Body Mix-Ups, Erroneous Coroner Charges Hurt Grieving Families in San Joaquin
Mishandling of death investigations and alleged wrongdoing by the sheriff's office in San Joaquin County has had devastating consequences for families, according to a KQED investigation prompted by the protest resignations of two county pathologists last year.
World-renowned medical examiner Dr. Bennet Omalu and pathologist Susan Parson made a number of serious accusations against Sheriff Steve Moore before resigning from their posts in 2017.
A KQED investigation into those allegations confirmed that the coroner’s office, under Sheriff Steve Moore, released the wrong bodies to families in 2016 and 2017, and once lost track of a body in the morgue for months.
The coroner also charged hundreds of families hundreds of dollars each to transport their loved ones to the morgue — unnecessarily, the doctors say.

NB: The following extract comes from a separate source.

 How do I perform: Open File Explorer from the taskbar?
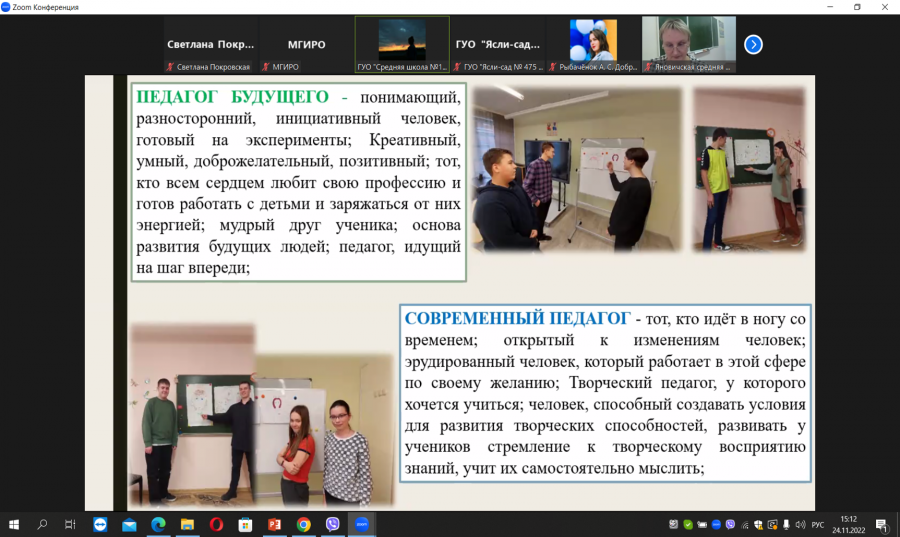(187, 524)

In other instances, sheriff’s deputies — who are also charged with coroner duties — failed to report deaths to the forensic pathologists that the county was legally required to investigate in a timely manner. The doctors said that prevented them from performing the autopsies and tests necessary to determine how and why the people died.
KQED was able to obtain legal records pertaining to some of the cases mentioned above. The documents paint a portrait of a department in turmoil.

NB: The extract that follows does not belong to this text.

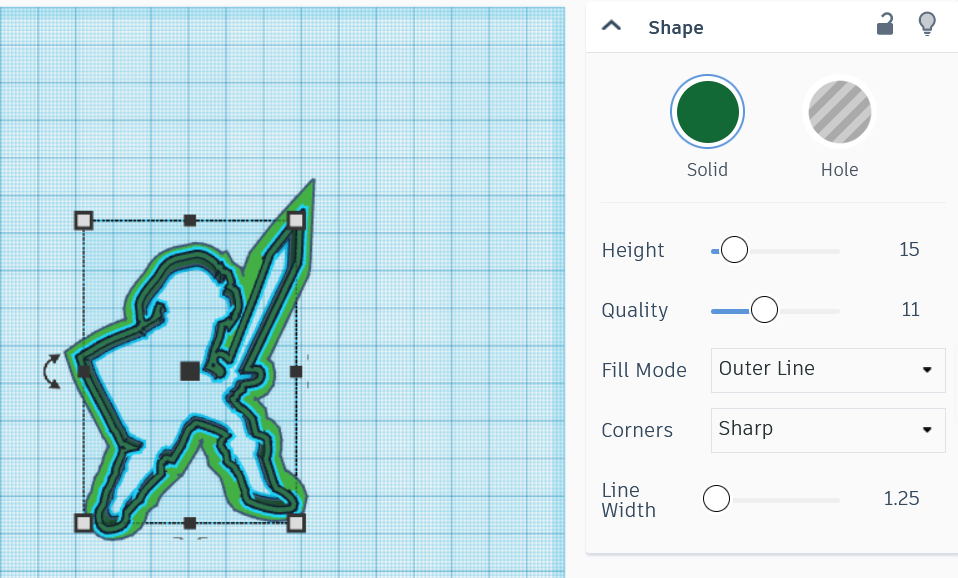
Task: Click the bottom-right corner scale handle
Action: point(296,521)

According to KQED, inadequate tracking of bodies in the morgue dates back to at least 2013.
In recent years Omalu has recommended purchasing a Laboratory Information Management System (LIMS) for tracking bodies and specimens, a standard tool used by hospitals. He said the sheriff told him it was too expensive.
There are now growing calls for a separation between the coroner’s office and the sheriff’s department. Moore has said he would support the idea “if the Board of Supervisors and residents want it.”